I still don't have an iPhone, iPad, Android or other so-called smart phone. In theory I should be the ideal target customer: I spend a lot of time on the internet, I love gadgets, and I could afford to buy such a device. The reason why I still don't have one is particular to Europe: Excessive roaming charges. Roaming, that is using your mobile phone outside your country, used to be extremely expensive even for regular mobile phone use. Then the European commission stepped in and limited roaming charges to under 50 cents per minute, but failed to similarily limit roaming charges for data transfer. Thus a short search on European roaming charges for surfing with your smart phone turned up rates around €1.50 per minute ($2 per minute), or €25 per month with a 50 MB limit ($35/month) with any extra MB costing €3.50 ($5/MB). Twice that outside Europe. My provider even helpfully offers to automatically block data transfer if I accidentally go over €200 in roaming charges in a month.

As I drive to work, and have computers both at home and at the office, my mobile surfing would most likely happen when I'm traveling or on holiday. And with Belgium being small, that usually means quitting the country. As much as I like the internet, I'm certainly not going to pay $10 for the privilege of reading my blog comments or e-mail for 5 minutes in a train. So for now, mobile surfing remains unaffordable for me.
Comments:
Same problem here, I live in Switzerland. Driving in any direction for 4 hours will get me outside the country and cause roaming charges. I have an android phone and use Google Navigator quite often, but outside the country where it would be so much more useful, I can't really use it without facing an *absurdly* high bill.
 
Ouch. Cell companies rape us here in the US too, but not that bad.
 
Why not use a wifi device instead? I used mine a lot in Portugal and Spain last year. There were loads of free WiFi hotspots - most of the public parks and squares had them. Didn't cost me a cent.

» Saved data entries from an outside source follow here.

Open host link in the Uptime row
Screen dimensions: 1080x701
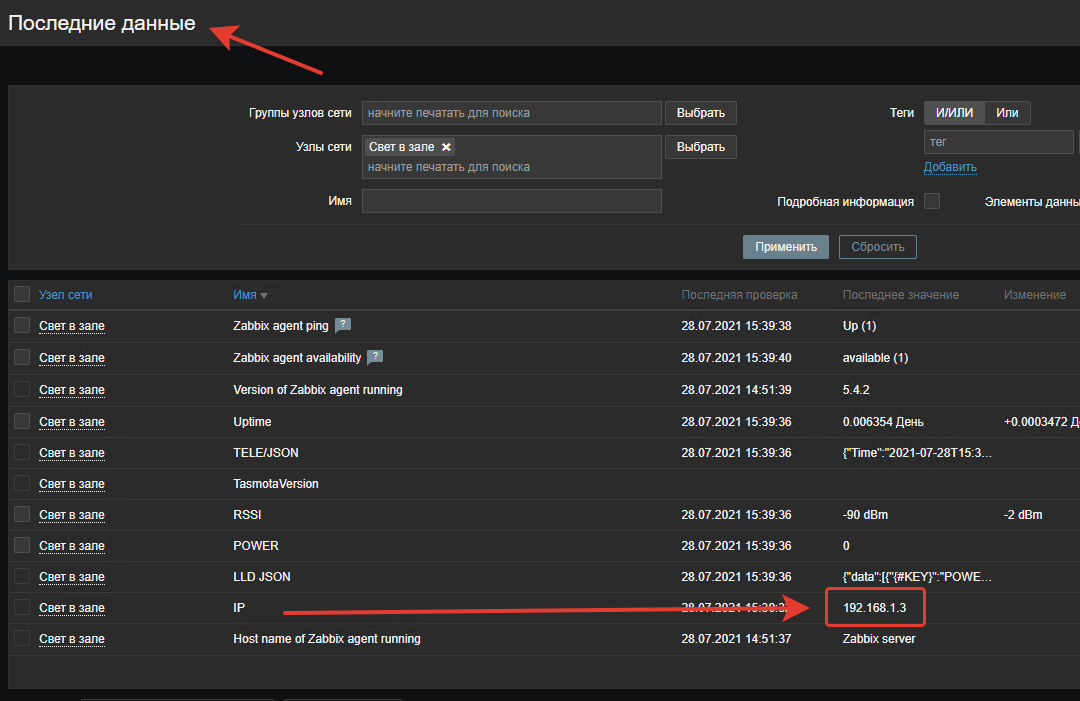[71, 422]
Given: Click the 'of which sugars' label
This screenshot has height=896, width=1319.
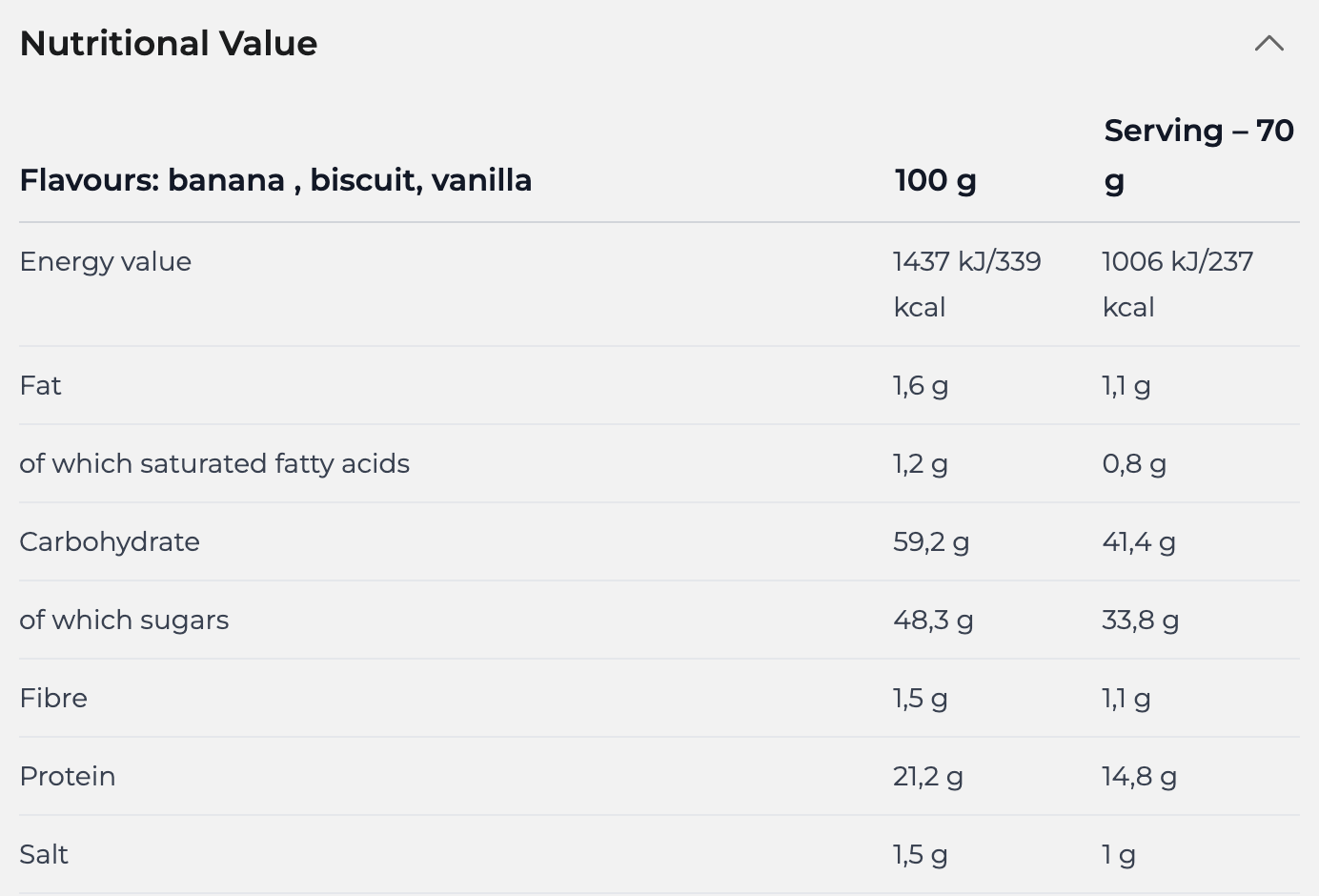Looking at the screenshot, I should coord(124,620).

And what about the little devices that convert the 3G phone signal to a WiFi signal, producing a personal WiFi hotspot on demand? Do those attract roaming charges?
 
Who would have thought that arbitrary lines drawn on a map could so expensively interfere with signals?
 
@bhagpuss

Don't count on that situation continuing for long. Once people realize they can charge for wifi they will.

I took a couple of trips home to the UK last year to visit family. Although there were wifi hotspots all over the place I only found one free one (on the Heathrow inter-terminal rail line).
 
Bhagpuss,

Any non-voice data that passes through the 3G device will be charged at data rates. The fact that it's not the phone but another device that's "using" the data doesn't make a difference. So the answer to your question is "yes".

Of course, if you can hook up to a mobile WiFi hotspot belonging to someone *else* then the charges will at least not bother you. :)
 
German Telecom plays with the idea to have a roaming internet flat rate. I hope it comes soon.
 
German TeleCon aka T-Mobile is actually one of the worst offenders: they got networks in a lot of European and American countries, and charge horrendous roaming fees.

3 actually offered the same price on all of their networks within Europe ... until they realised, that nobody else did that, and are back on $20/MB roaming.
 
Most Americans visiting Europe just buy a local SIM card with a tonne of space (2GB) and they never finish using it in 2 weeks.

Nobody wants to use roaming.

If you have an iPad device - I suggest sticking a sim card like this for the country that you spend the most time in, and in other countries (home or work), rely on Wireless.
 
*scratches head*
Belgium? For some reason I thought you were Hungarian.
 
http://www.nytimes.com/2011/02/15/technology/15roaming.html?_r=1

Looks like you're not the only one who thinks this :)
 
Living on an island the roaming issue doesn't normally affect me but I agree it is outrageous. On my last foreign vacation to continental Europe I was constantly frustrated by the difficulty for a traveler to get reasonably priced internet connectivity. I ended up eating a lot of junk food just to avail of Mc Donald's free wifi.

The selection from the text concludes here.